親鸞??宗教??怪しい本??なんて感じる人が多かろう事が、「宗教」というものが歩んで来て、今置かれている状況を示しているんだろうけど、吉本さんも決して宗教に近いというより距離を置いている方が、何故親鸞について書いたのだろう??というのが買った理由だったように思います。
その理由でもあり、大切な部分として「入り方とやめ方の道がついていない集団の思想はだめだ」という言葉があり、宗教も思想も政党でも、誰でも出入りできるような広場のような場所に出られないような閉鎖性を持ってしまったら価値はないんだけど、そうではない有効な思想というのをきちんと考えないといけない!のです。
そして幸福の科学や(あの!)オウム真理教などの新興宗教も、一方では評価しつつも、短絡的で「内省的でなない」のでと言っていますが、つまり、何か外部の神のような存在を短絡的に持ち出すというのは、裏を返すとその神のような存在を信じる人間にはとても訴えるものはあっても、逆にそれを信じない人間には閉鎖的になるので、上記の「広場」には出てゆけない宗教だという事です。
その意味で、親鸞というのはとても開かれた考え方をした希有な宗教家だということなんですが、それまでの仏教の厳しい修行を否定したり、善行をすれば極楽に行けるという考えを否定したり(善人なおもて往生を遂ぐいわんや悪人をや)。

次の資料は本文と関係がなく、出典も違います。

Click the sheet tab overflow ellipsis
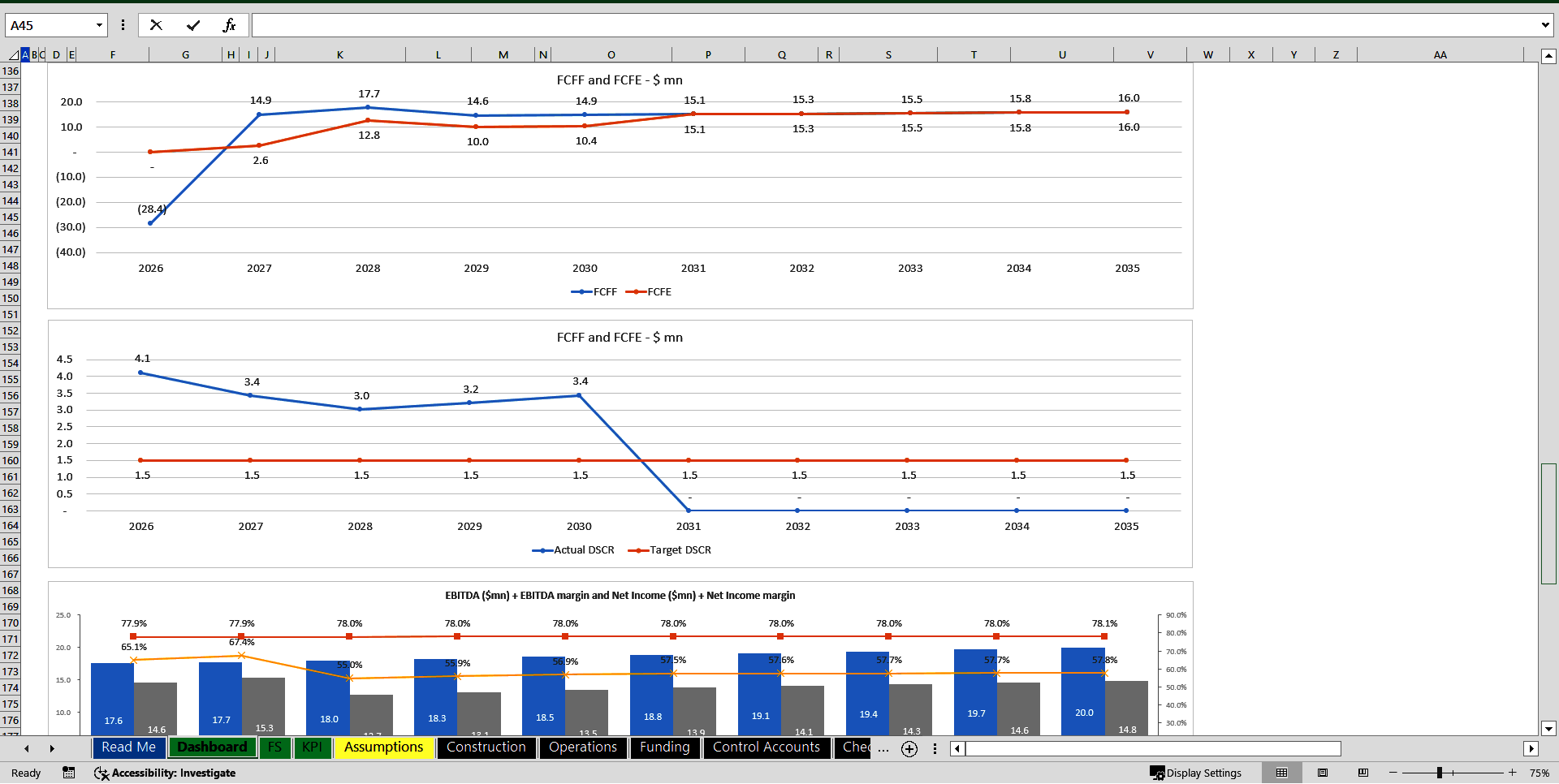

修行なんて誰にでもできるものではないし、善行はその人の置かれた環境でだれでも出来る訳でもない、そんなものをハードルにしてはダメで、誰もが平等であるというのが根本にあるようです。そしてその根本姿勢こそが上記の広場の思想であるわけです。
でも、やはり宗教でも思想でも、広めてゆくためには新しい人間を引寄せ囲い込む必要?があるわけで、その中でどこか何らかのハードルをつくり閉鎖的になってしまう傾向があることは常に戒めなければいけない、と言っているのだと思います。
自分は無宗教だからと目を背けてしまうのは簡単ですが、一方では今までの人間存在にとても大きな影響を持って来た宗教というものに目を背けすぎた結果、そんなアヤシイ新興宗教に盲目的になってしまう人間も現れてしまったのではないでしょうか?